• _TASK_
Among the lines of data below, reproduce only those from the one with "[Следующий слайд] (1255, 1558)" through the one with "Вход (1178, 275)", exactly as they stand, both ends included.

Dataset entries:
• • • •
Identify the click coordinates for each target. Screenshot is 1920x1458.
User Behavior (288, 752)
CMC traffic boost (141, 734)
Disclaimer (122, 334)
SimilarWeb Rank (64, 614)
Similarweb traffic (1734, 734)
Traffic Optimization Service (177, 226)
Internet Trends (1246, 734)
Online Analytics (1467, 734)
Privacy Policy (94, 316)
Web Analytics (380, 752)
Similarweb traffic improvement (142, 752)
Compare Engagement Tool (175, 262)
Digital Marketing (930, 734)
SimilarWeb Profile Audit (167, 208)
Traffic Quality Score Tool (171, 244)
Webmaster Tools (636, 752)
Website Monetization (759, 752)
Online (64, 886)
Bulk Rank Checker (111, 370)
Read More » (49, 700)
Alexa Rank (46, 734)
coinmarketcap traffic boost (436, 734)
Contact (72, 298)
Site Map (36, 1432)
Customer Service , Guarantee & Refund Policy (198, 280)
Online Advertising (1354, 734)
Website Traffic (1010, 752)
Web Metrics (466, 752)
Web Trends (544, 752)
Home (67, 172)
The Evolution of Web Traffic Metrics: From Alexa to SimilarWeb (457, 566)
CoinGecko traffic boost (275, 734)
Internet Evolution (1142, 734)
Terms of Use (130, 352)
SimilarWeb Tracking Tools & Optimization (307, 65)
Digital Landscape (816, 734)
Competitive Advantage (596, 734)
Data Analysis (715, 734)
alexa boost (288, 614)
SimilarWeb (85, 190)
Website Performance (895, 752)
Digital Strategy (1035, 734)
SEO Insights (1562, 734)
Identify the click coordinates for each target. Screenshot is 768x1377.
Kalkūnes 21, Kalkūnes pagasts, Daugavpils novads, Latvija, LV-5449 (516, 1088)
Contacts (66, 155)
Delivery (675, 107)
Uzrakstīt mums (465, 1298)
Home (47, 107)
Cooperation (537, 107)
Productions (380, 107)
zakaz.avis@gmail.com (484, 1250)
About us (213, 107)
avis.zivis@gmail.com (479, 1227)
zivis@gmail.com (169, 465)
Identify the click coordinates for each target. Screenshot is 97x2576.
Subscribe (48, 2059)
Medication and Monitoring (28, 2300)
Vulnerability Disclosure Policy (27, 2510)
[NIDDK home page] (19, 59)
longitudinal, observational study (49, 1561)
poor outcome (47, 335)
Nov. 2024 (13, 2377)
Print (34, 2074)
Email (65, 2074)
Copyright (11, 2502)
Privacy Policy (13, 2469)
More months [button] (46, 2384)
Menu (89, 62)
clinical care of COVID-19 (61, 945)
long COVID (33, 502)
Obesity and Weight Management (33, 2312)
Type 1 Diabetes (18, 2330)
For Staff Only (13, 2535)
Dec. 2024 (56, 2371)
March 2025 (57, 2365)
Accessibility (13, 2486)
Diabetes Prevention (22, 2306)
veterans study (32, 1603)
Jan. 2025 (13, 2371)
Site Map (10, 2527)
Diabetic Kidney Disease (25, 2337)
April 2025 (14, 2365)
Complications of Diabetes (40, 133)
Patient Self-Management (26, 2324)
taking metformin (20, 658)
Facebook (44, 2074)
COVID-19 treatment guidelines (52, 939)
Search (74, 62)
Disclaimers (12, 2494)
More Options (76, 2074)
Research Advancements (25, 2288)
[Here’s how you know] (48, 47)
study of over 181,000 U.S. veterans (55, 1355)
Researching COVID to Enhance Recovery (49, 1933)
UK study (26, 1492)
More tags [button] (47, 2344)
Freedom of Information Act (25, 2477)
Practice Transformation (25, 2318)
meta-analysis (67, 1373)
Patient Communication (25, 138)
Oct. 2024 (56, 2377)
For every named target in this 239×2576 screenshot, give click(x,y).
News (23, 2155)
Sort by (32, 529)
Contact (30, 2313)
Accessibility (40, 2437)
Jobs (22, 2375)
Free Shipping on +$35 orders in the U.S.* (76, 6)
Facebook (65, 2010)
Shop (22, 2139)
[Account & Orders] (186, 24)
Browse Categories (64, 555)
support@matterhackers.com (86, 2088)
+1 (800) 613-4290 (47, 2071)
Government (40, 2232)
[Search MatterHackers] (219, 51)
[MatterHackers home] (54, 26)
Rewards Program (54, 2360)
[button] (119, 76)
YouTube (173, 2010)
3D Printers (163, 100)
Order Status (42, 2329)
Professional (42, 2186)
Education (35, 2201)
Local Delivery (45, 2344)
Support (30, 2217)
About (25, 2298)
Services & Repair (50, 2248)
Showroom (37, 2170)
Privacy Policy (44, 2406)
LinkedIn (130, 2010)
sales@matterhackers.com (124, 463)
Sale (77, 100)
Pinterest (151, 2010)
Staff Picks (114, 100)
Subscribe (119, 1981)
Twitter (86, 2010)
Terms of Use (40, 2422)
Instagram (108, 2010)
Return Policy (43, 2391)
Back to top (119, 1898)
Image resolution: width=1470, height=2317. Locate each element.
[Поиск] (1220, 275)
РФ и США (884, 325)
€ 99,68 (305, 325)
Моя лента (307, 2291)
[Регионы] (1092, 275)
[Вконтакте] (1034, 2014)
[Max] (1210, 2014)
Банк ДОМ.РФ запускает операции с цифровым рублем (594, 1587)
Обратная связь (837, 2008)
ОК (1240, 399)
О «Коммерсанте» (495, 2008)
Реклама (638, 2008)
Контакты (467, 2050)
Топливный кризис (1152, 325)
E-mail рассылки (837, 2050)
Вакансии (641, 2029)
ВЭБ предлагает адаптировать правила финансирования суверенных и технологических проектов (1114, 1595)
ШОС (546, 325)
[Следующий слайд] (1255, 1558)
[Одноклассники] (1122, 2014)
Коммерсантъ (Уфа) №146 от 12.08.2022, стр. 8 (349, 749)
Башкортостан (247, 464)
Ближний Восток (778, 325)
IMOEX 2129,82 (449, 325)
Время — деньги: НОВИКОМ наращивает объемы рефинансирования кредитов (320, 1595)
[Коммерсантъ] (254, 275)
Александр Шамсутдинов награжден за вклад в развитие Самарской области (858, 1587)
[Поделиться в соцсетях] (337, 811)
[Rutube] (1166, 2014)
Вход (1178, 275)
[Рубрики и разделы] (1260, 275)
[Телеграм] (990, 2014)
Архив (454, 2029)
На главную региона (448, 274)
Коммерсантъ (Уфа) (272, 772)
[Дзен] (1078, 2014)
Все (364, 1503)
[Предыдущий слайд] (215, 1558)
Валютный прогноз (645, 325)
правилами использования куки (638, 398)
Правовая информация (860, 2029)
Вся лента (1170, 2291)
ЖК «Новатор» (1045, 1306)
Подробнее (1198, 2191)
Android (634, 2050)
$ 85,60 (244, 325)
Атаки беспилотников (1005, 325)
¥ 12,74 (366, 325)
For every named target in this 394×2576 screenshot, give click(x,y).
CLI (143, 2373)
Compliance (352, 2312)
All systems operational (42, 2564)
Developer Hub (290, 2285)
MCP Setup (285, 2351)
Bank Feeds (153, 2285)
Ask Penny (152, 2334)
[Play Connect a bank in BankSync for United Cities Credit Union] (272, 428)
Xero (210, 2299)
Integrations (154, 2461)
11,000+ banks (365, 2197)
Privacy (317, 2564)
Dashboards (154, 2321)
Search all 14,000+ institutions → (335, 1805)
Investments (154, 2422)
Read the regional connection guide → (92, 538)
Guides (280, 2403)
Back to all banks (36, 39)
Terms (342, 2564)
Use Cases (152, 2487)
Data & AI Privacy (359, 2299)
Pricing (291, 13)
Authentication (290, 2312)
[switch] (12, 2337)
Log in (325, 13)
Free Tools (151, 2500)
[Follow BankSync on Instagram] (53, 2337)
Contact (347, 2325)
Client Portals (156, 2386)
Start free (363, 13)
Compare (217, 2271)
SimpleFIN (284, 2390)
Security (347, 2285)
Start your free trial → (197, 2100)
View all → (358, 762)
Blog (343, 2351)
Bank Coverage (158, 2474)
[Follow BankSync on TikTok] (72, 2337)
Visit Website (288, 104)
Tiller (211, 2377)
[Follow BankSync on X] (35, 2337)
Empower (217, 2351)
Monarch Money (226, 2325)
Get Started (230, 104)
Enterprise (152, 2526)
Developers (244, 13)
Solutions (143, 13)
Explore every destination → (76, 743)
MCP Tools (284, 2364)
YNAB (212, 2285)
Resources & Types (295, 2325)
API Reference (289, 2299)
• • • •
• _ANSWER BOX_
[Следующий слайд] (1255, 1558)
[Одноклассники] (1122, 2014)
Коммерсантъ (Уфа) №146 от 12.08.2022, стр. 8 (349, 749)
Башкортостан (247, 464)
Ближний Восток (778, 325)
IMOEX 2129,82 (449, 325)
Время — деньги: НОВИКОМ наращивает объемы рефинансирования кредитов (320, 1595)
[Коммерсантъ] (254, 275)
Александр Шамсутдинов награжден за вклад в развитие Самарской области (858, 1587)
[Поделиться в соцсетях] (337, 811)
[Rutube] (1166, 2014)
Вход (1178, 275)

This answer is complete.